■ EXCERTO ■
-- -- --
O Plenário do Tribunal Constitucional decidiu hoje, por maioria,
pronunciar-se pela inconstitucionalidade de algumas das normas do
Decreto n.º 23/XV da Assembleia da República, cuja fiscalização o
Presidente da República lhe havia solicitado.
Na sequência da pronúncia pela inconstitucionalidade constante do
Acórdão n.º 123/2021, a Assembleia da República aprovou uma nova versão
da lei relativa à morte medicamente assistida não punível. A expectativa
do Tribunal era a de que nela tivessem sido introduzidas as
modificações insinuadas naquele aresto.
Comprovou o Tribunal que o legislador, tendo embora desenvolvido
esforços no sentido da densificação e clarificação de alguns conceitos
utilizados na versão anteriormente fiscalizada, optou por ir mais além,
alterando em aspetos essenciais o projeto anterior. Ao fazê-lo, a
Assembleia da República limitou-se a exercer as competências que a
Constituição lhe atribui. Todavia, tal opção teve consequências, pois
implicou que o Tribunal, chamado a pronunciar-se e aplicando a Lei
Fundamental, houvesse de proceder a uma nova fiscalização, incidindo
sobre as normas alteradas que foram objeto do pedido do Presidente da
República.
Ao proceder a tal fiscalização, o Tribunal concluiu que, tendo o
legislador decidido caracterizar a tipologia de sofrimento através da
enumeração de três características («físico, psicológico e espiritual»)
ligados pela conjunção “e”, são plausíveis e sustentáveis duas
interpretações antagónicas deste pressuposto. Assim fazendo, o
legislador fez nascer a dúvida, que lhe cabe clarificar, sobre se a
exigência é cumulativa (sofrimento físico, mais sofrimento psicológico, mais sofrimento espiritual) ou alternativa (tanto o sofrimento físico, como o psicológico, como o espiritual).
-- -- --
■ REGISTOS FORNECIDOS ■

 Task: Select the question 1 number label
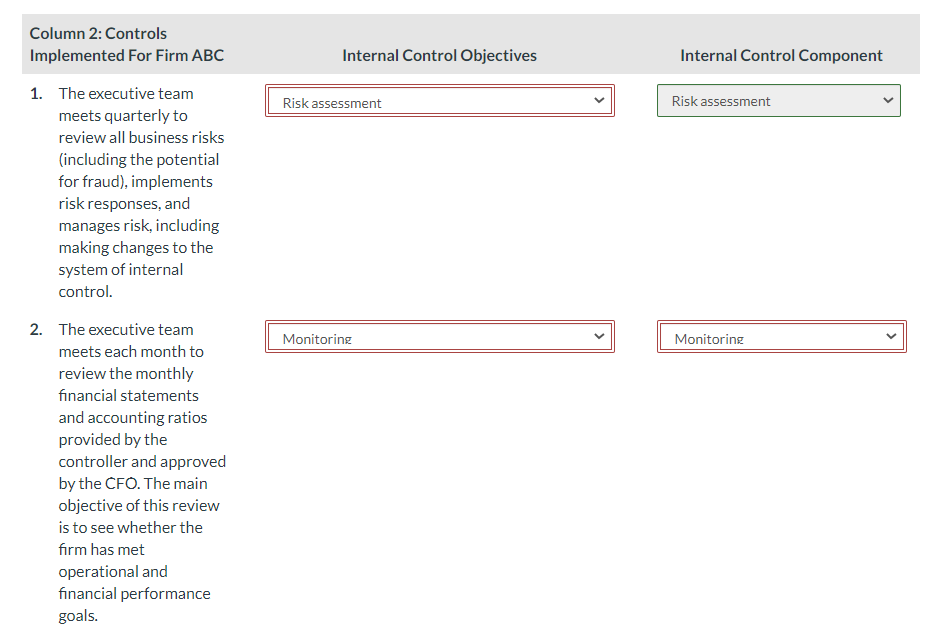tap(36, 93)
-- -- --
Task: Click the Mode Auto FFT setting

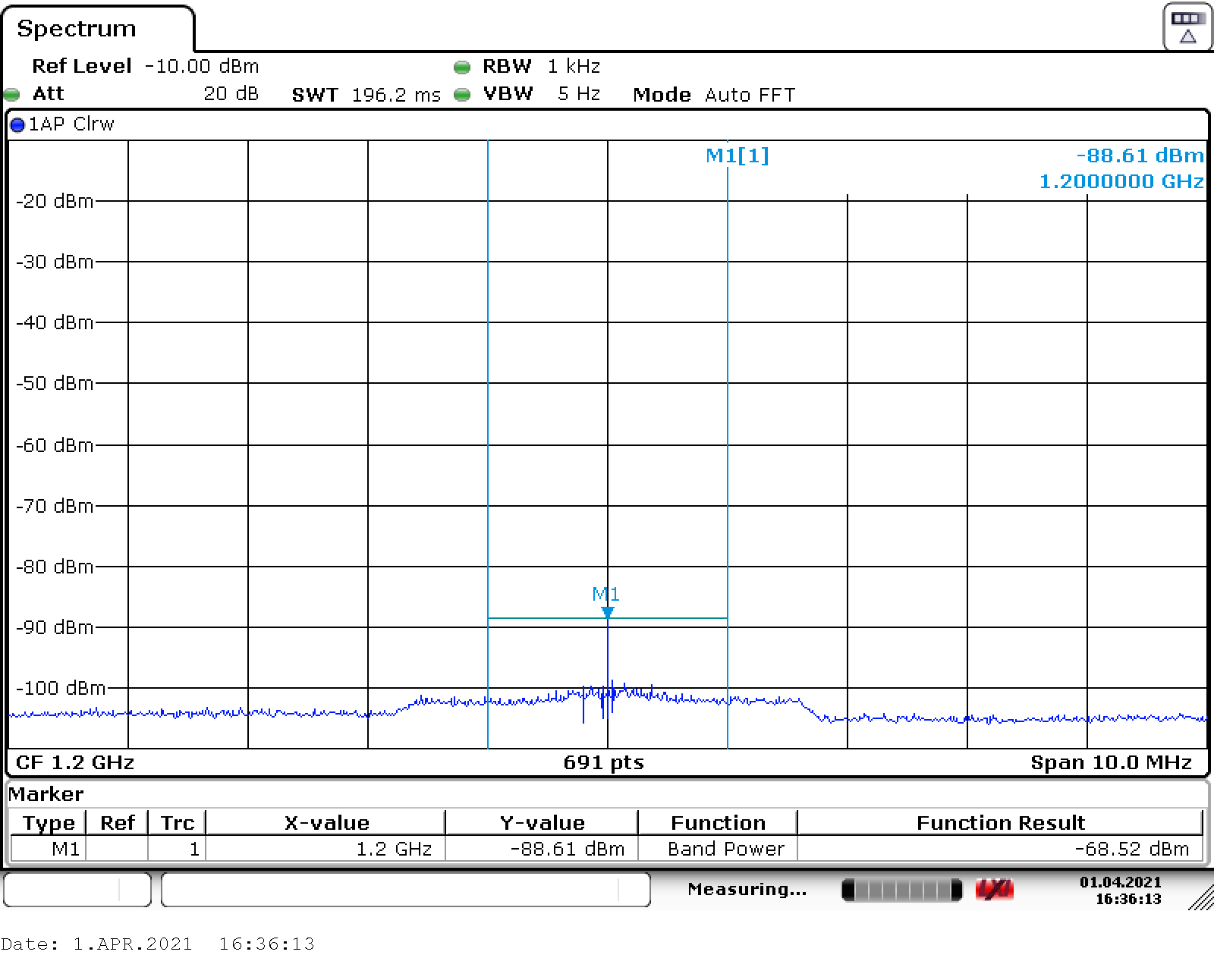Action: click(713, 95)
-- -- --
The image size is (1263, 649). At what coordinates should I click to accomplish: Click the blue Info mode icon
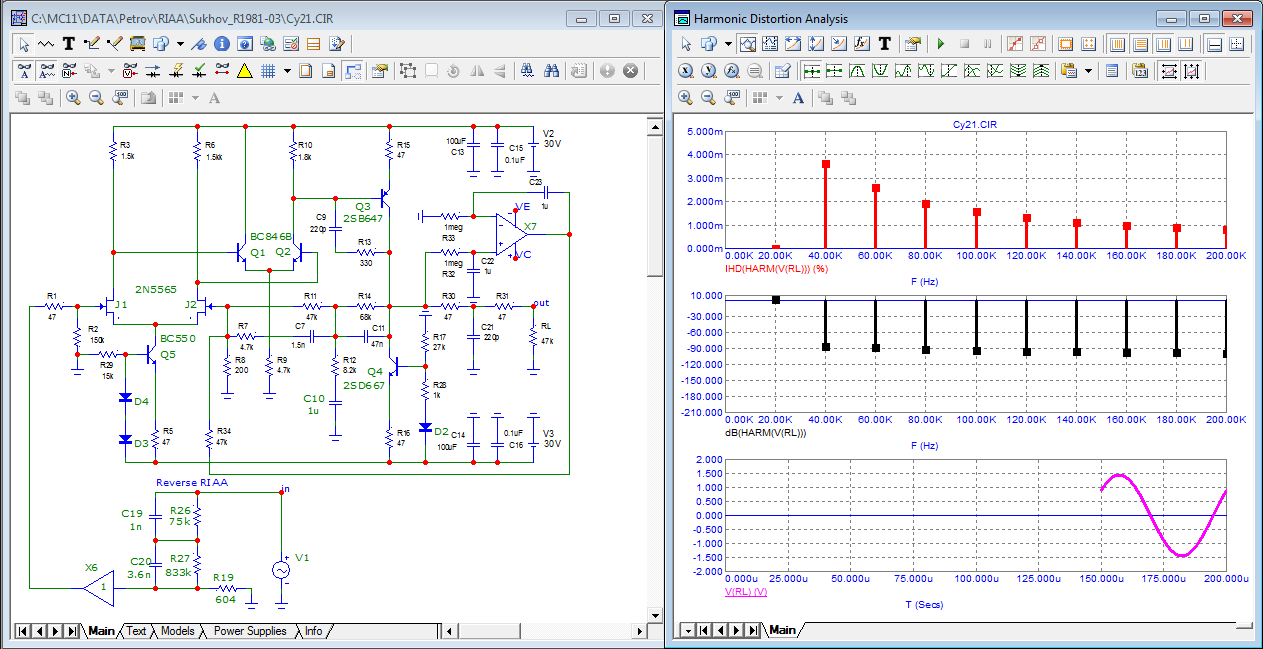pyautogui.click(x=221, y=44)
-- -- --
■ USANDO A INFORMAÇÃO ■
1. No excerto, que acórdão contém a pronúncia pela inconstitucionalidade que antecedeu a nova versão da lei aprovada pela Assembleia da República?
2. Segundo o excerto, que características usou o legislador para caracterizar a tipologia de sofrimento? Indique todas.

■ RESPOSTAS ESPERADAS ■
1. O Acórdão n.º 123/2021.

2. Físico, psicológico e espiritual.